-- start of EXERCISE MATERIAL --
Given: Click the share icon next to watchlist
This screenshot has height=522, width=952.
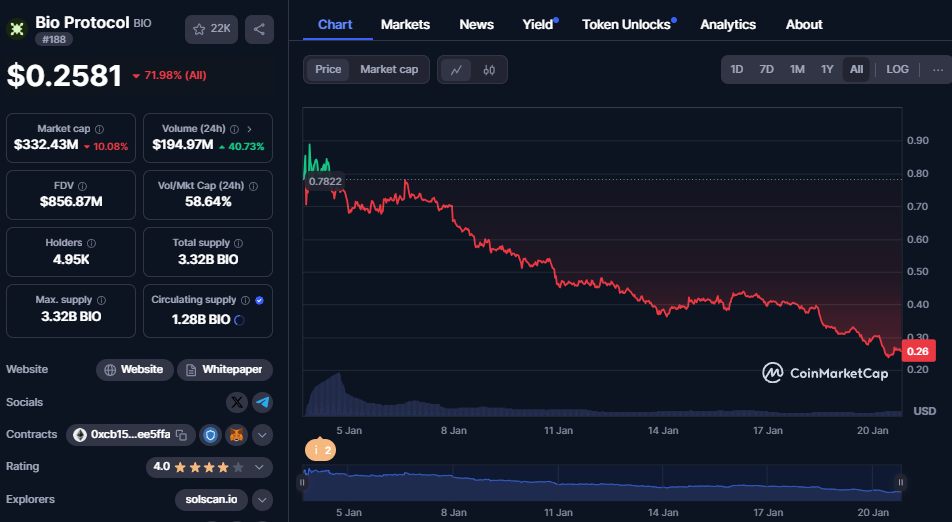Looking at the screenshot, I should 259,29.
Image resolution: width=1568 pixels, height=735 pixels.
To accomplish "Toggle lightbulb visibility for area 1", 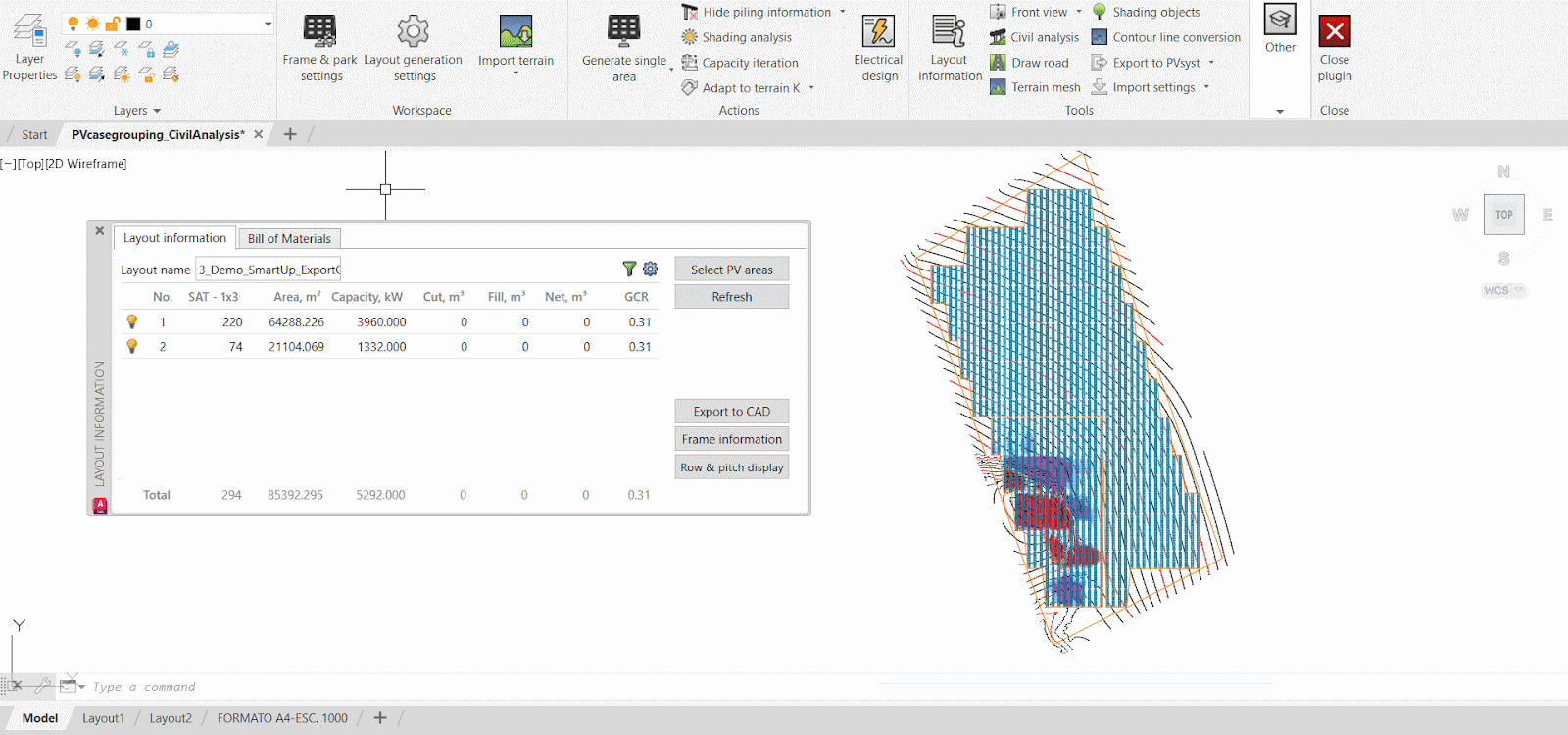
-- end of EXERCISE MATERIAL --
→ EXERCISE AIM
Please write out every line of the records above word for word, leaving out the pictures.

→ TASK ANSWER
Given: Click the share icon next to watchlist
This screenshot has height=522, width=952.
Looking at the screenshot, I should 259,29.
Image resolution: width=1568 pixels, height=735 pixels.
To accomplish "Toggle lightbulb visibility for area 1", 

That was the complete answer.